A side note: My goal is to train my horse to negotiate the road between my house and the nearest town, a distance of 13 kilometers (8 miles), so he can carry me to get groceries. It would be a drop in the ecological bucket, but that’s still something!
Katherine Ellis
Georgian Bluffs, Ontario
Consumer choices
Regarding “Capitalism under pressure: Why CEOs rethink corporate purpose” in the Sept. 3 Monitor Daily: It’s time our behavior as consumers becomes a moral issue too, and a good place to start would be with our dietary choices. Factory farming creates, torments, and slays billions of animals annually. The scale of cruelty is unfathomable. And the industry contributes generously to climate change.

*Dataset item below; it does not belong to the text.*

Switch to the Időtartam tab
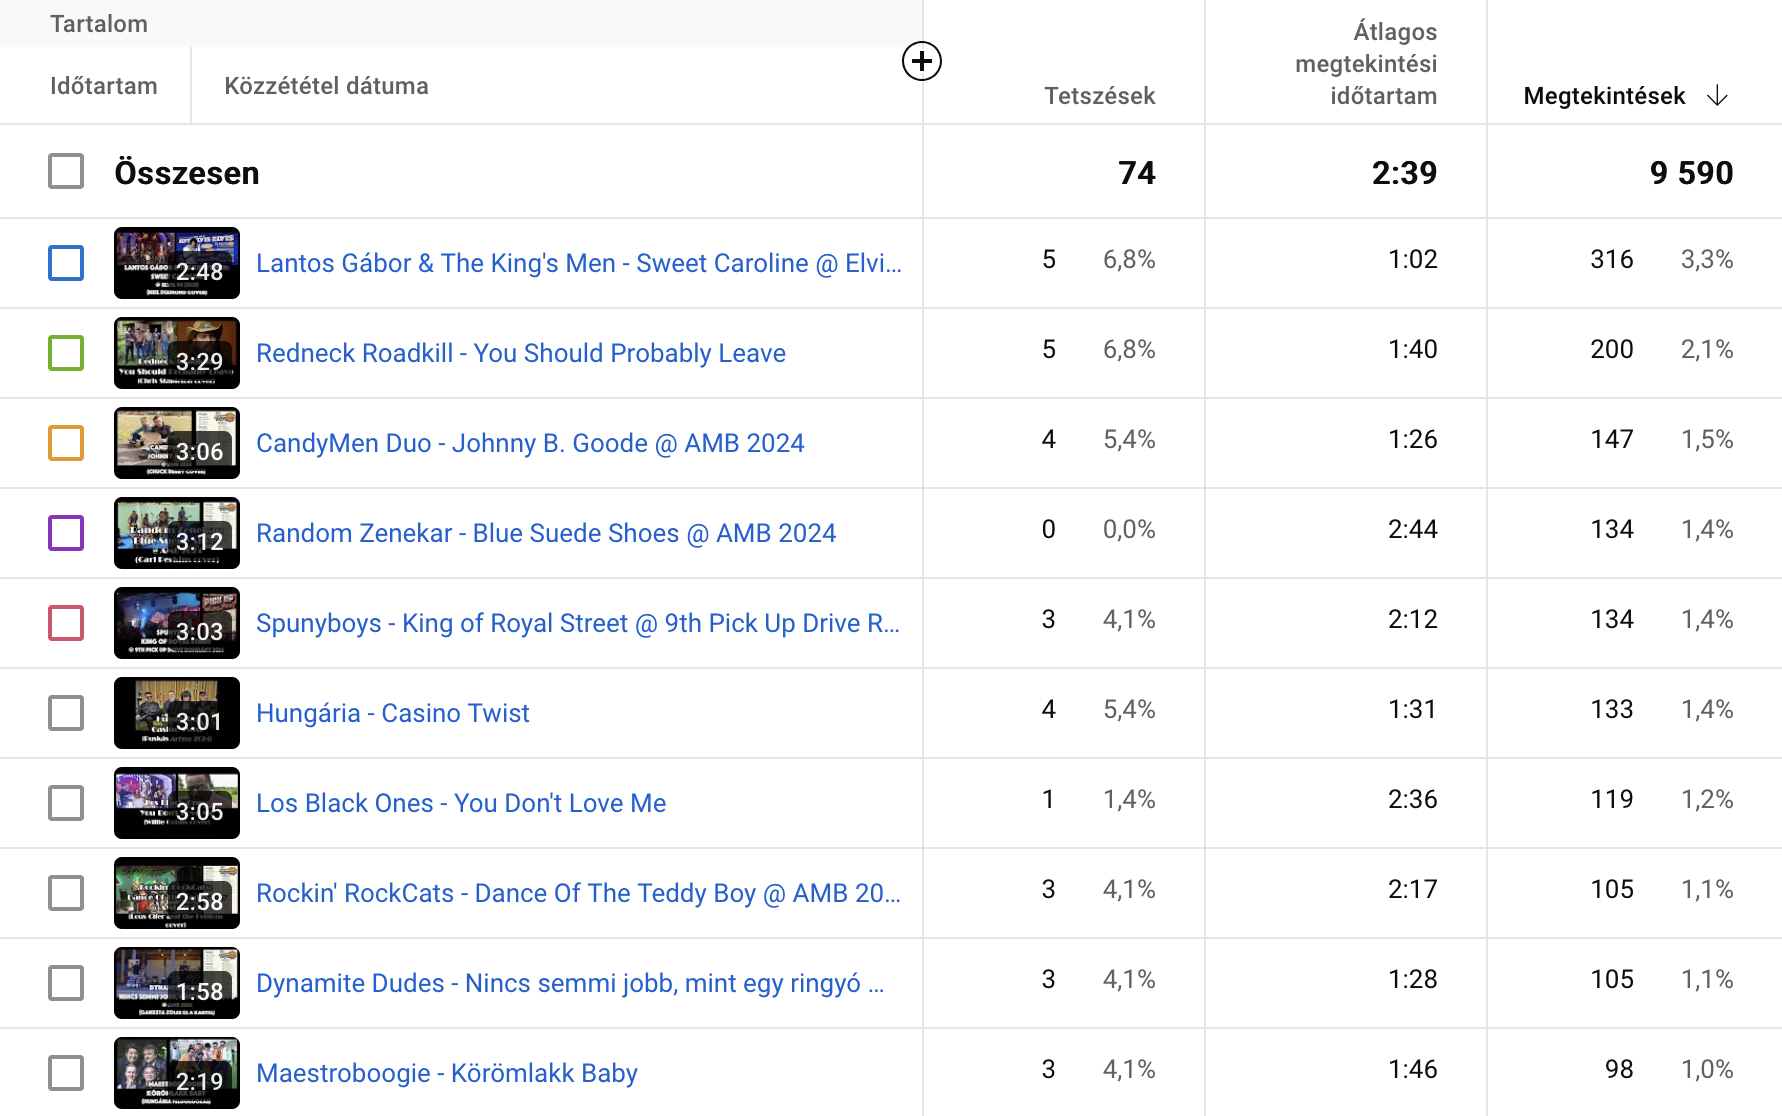 coord(103,86)
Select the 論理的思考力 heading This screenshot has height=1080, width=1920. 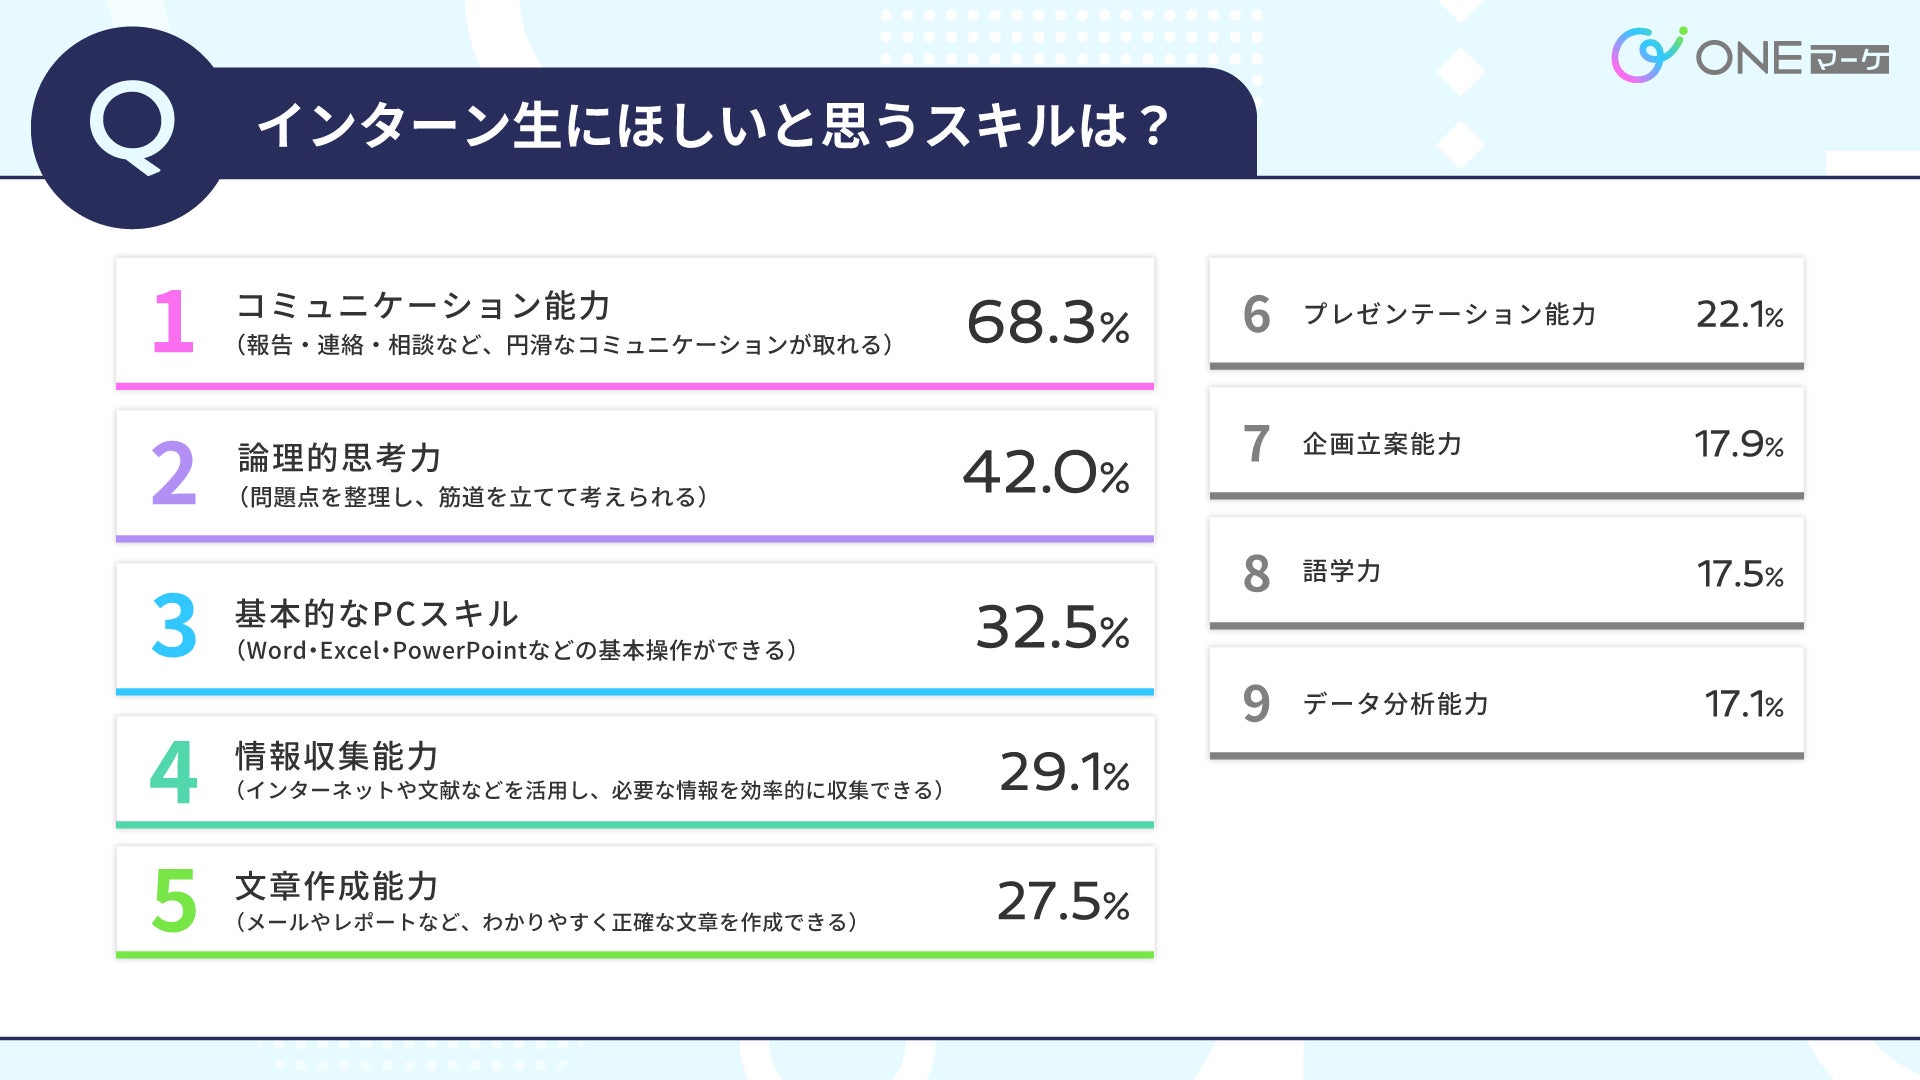pyautogui.click(x=340, y=458)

Yet many of the same people who volunteer, donate, fuss over pets, and protest all forms of injustice tuck into plates of bacon, cheese, and chicken nuggets. We as consumers must be confronted with our role in propagating suffering on a grand scale – and acknowledge the role we can play in healing it.
Kathryn Casey
New York
Grandparents and child care
The article “Beyond birthday cards and hugs: How grandparenting is intensifying” in the Sept. 30 Monitor Weekly was really interesting to me. We have two grandkids and spend a lot of time with the youngest one – our 5-year-old granddaughter – to help out her parents. One thought that came to me: I wonder how the practice of grandparents providing care for children varies across racial, cultural, and class lines?